The **range** as a measure of dispersion is simple to calculate. It is obtained by taking the difference between the largest and the smallest values in a data set.

\[ \text{Range} = \text{Largest value} - \text{Smallest value} \]

Let us consider our `students`

data set. We subset the data frame to include numerical data only.

```
students <- read.csv("https://userpage.fu-berlin.de/soga/200/2010_data_sets/students.csv")
quant.vars <- c("age", "nc.score", "height", "weight")
students.quant <- students[quant.vars]
head(students.quant, 10)
```

```
## age nc.score height weight
## 1 19 1.91 160 64.8
## 2 19 1.56 172 73.0
## 3 22 1.24 168 70.6
## 4 19 1.37 183 79.7
## 5 21 1.46 175 71.4
## 6 19 1.34 189 85.8
## 7 21 1.11 156 65.9
## 8 21 2.03 167 65.7
## 9 18 1.29 195 94.4
## 10 18 1.19 165 66.0
```

We use the `range`

function, which returns a vector containing the minimum and maximum of all the given arguments, in combination with the `apply`

function to calculate the minimum and maximum for each particular variable, respectively column, of the data set.

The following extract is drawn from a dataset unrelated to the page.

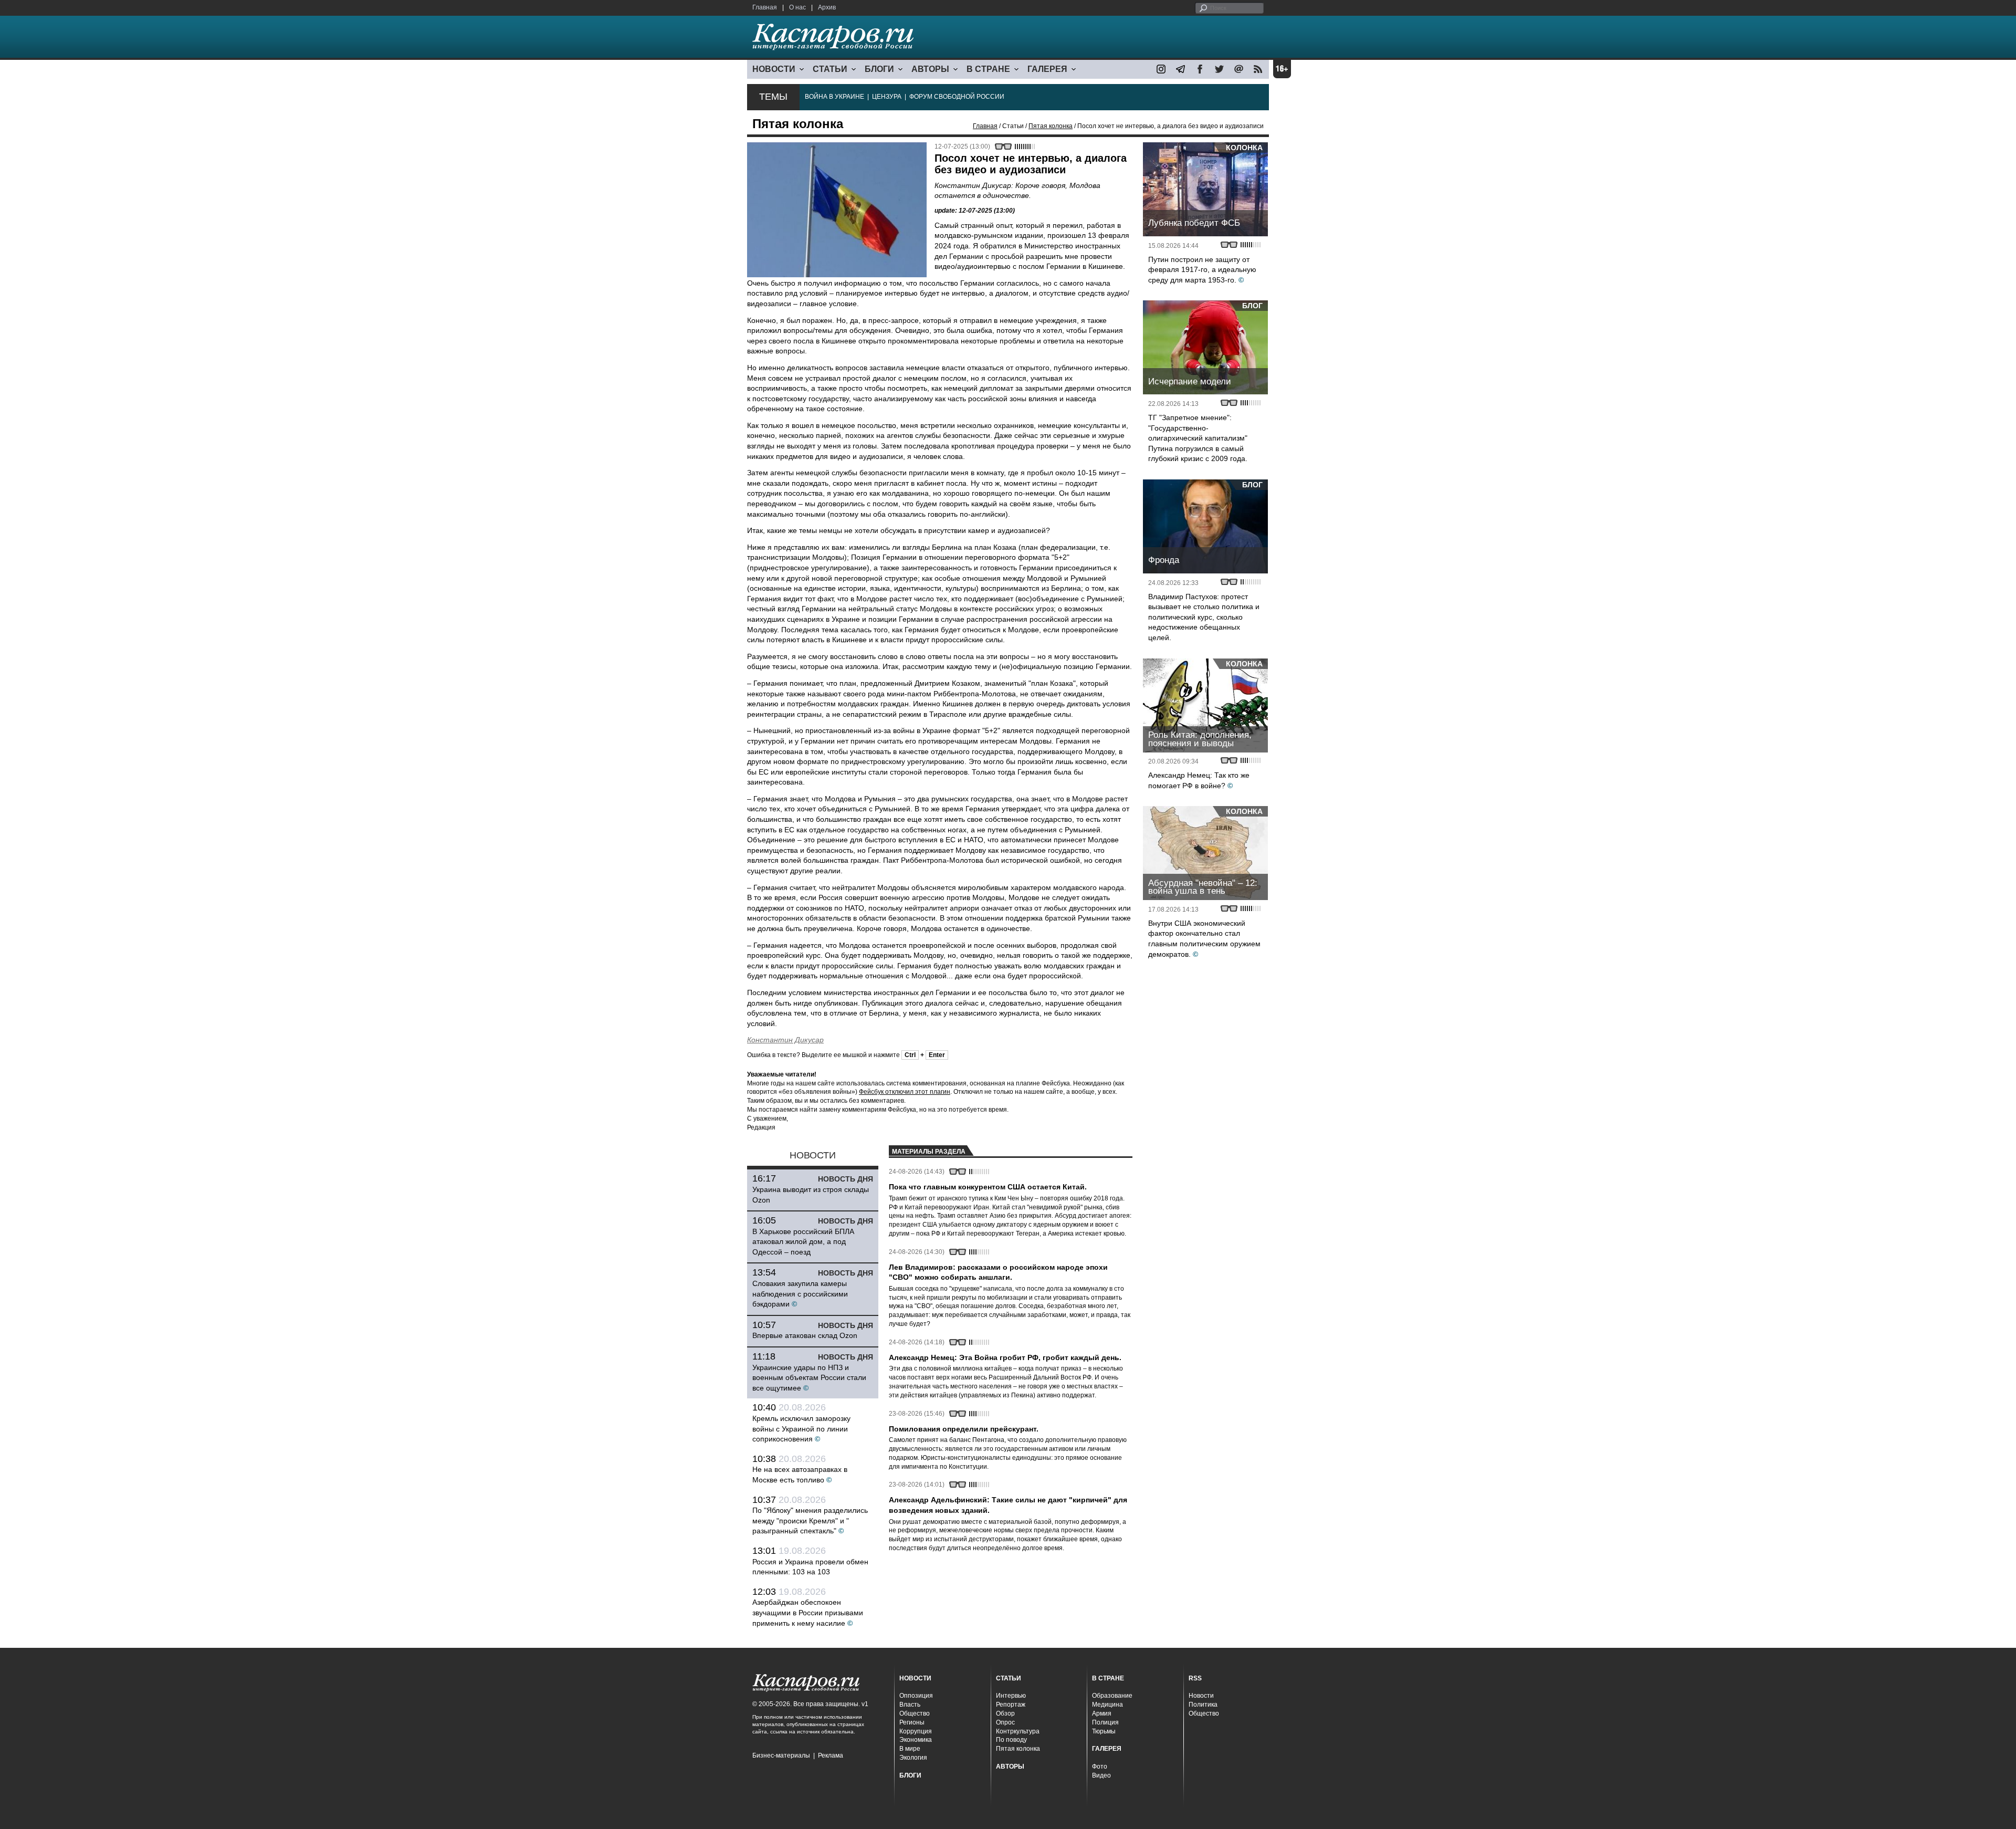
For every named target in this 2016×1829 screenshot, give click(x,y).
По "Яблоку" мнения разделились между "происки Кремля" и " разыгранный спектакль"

`apply(students.quant, 2, range)`

```
## age nc.score height weight
## [1,] 18 1 135 51.4
## [2,] 64 4 206 116.0
```

Now, to calculate the range for each variable we just have to subtract one row from another.

```
range.studs <- apply(students.quant, 2, range)
range.studs[2,] - range.studs[1,]
```

```
## age nc.score height weight
## 46.0 3.0 71.0 64.6
```

The range, like the mean, has the disadvantage of being influenced by outliers. Consequently, the range is not a good measure of dispersion to use for a data set that contains outliers. Another disadvantage of using the range as a measure of dispersion is that its calculation is based on two values only: the largest and the smallest. All other values in a data set are ignored when calculating the range. Thus, the range is not a very satisfactory measure of dispersion (Mann 2012).